=== Section Start ===
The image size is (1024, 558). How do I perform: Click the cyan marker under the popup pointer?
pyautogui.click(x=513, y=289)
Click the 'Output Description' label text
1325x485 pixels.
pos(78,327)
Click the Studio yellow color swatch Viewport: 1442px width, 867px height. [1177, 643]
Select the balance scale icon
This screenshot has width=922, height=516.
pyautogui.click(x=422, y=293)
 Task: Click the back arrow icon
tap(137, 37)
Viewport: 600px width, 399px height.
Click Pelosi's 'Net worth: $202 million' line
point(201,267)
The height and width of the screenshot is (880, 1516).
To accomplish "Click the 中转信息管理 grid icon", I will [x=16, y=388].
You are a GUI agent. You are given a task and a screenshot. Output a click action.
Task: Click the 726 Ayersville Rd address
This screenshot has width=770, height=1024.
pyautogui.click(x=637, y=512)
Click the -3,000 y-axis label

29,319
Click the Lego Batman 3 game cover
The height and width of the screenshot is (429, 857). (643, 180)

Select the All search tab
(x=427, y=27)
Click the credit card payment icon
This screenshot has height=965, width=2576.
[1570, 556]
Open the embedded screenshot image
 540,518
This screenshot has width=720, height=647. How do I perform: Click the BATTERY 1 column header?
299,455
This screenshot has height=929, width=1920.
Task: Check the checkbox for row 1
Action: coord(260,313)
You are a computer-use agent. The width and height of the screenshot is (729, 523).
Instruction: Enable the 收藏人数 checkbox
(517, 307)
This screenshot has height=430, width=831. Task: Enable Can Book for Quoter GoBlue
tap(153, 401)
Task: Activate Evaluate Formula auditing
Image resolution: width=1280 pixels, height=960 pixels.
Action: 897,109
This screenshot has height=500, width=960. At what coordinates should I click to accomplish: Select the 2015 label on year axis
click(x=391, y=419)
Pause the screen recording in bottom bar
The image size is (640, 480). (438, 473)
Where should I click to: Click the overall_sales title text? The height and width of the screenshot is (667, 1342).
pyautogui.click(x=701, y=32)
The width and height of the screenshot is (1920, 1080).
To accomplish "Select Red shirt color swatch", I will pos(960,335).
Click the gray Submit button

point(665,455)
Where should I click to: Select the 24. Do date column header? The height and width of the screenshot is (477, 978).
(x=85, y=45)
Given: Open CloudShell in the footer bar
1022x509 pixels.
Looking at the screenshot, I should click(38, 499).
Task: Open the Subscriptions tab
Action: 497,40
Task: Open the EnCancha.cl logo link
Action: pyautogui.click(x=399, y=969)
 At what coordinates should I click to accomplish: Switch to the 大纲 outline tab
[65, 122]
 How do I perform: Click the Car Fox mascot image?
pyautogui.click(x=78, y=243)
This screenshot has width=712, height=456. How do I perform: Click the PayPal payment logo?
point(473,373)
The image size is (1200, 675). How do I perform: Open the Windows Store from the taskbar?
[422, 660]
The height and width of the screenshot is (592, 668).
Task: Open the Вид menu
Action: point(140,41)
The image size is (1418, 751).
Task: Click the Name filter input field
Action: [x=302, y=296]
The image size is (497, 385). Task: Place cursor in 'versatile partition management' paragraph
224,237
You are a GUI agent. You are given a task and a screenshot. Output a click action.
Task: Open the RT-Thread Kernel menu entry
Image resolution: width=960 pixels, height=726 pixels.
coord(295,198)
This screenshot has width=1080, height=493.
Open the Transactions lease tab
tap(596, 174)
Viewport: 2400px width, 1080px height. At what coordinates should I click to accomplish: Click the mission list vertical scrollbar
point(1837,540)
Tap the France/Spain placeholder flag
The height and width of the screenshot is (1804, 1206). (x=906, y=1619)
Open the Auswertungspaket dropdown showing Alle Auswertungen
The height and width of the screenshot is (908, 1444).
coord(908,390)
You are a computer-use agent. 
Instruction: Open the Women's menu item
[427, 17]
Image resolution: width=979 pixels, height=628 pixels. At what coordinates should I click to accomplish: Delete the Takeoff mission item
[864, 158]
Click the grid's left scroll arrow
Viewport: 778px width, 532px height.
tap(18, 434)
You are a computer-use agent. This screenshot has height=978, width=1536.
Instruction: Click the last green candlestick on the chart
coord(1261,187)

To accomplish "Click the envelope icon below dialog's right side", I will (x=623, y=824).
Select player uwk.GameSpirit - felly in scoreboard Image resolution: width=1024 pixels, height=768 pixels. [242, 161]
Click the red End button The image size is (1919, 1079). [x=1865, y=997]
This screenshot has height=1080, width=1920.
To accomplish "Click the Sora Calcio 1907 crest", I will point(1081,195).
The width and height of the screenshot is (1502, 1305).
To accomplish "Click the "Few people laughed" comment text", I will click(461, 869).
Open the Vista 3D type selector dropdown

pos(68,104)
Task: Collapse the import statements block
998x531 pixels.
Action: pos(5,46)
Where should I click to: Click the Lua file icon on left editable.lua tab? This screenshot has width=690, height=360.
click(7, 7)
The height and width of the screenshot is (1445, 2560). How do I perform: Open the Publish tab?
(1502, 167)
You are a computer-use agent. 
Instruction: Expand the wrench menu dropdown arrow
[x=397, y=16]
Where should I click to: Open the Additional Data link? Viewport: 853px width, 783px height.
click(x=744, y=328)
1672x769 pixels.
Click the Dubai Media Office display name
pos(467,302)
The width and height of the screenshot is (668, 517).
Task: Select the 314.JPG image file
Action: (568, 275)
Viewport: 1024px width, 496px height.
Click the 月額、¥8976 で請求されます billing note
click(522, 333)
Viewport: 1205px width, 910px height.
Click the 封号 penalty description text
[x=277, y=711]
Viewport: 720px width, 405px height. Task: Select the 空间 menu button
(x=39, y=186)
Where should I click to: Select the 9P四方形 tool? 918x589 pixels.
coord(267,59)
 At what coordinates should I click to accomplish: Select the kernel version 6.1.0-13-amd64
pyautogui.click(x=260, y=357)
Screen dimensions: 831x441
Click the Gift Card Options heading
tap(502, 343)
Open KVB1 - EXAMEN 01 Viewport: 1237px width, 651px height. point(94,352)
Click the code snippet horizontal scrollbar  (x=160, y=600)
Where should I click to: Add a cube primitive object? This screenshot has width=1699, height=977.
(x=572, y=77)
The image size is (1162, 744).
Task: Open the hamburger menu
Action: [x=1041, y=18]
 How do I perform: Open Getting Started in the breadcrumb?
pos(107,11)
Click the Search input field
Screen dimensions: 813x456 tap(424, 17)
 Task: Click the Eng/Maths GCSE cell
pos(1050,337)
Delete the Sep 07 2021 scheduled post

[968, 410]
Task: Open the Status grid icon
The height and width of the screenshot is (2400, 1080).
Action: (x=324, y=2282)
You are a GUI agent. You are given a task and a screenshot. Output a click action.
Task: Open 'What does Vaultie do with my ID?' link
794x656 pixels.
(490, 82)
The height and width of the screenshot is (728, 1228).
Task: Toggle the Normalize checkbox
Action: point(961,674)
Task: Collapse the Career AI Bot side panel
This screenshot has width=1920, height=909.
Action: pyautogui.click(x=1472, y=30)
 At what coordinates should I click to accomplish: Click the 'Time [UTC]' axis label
=== Section End ===
◆ PROBLEM ◆
Copy the stretch of the records above that runs from the line with "Task: Click the 726 Ayersville Rd address" through the line with "The width and height of the screenshot is (1920, 1080).". Both end lines belong in the copy, and nothing else does.

◆ SOLUTION TO THE EXERCISE ◆
Task: Click the 726 Ayersville Rd address
This screenshot has width=770, height=1024.
pyautogui.click(x=637, y=512)
Click the -3,000 y-axis label

29,319
Click the Lego Batman 3 game cover
The height and width of the screenshot is (429, 857). (643, 180)

Select the All search tab
(x=427, y=27)
Click the credit card payment icon
This screenshot has height=965, width=2576.
[1570, 556]
Open the embedded screenshot image
 540,518
This screenshot has width=720, height=647. How do I perform: Click the BATTERY 1 column header?
299,455
This screenshot has height=929, width=1920.
Task: Check the checkbox for row 1
Action: coord(260,313)
You are a computer-use agent. The width and height of the screenshot is (729, 523).
Instruction: Enable the 收藏人数 checkbox
(517, 307)
This screenshot has height=430, width=831. Task: Enable Can Book for Quoter GoBlue
tap(153, 401)
Task: Activate Evaluate Formula auditing
Image resolution: width=1280 pixels, height=960 pixels.
Action: 897,109
This screenshot has height=500, width=960. At what coordinates should I click to accomplish: Select the 2015 label on year axis
click(x=391, y=419)
Pause the screen recording in bottom bar
The image size is (640, 480). (438, 473)
Where should I click to: Click the overall_sales title text? The height and width of the screenshot is (667, 1342).
pyautogui.click(x=701, y=32)
The width and height of the screenshot is (1920, 1080).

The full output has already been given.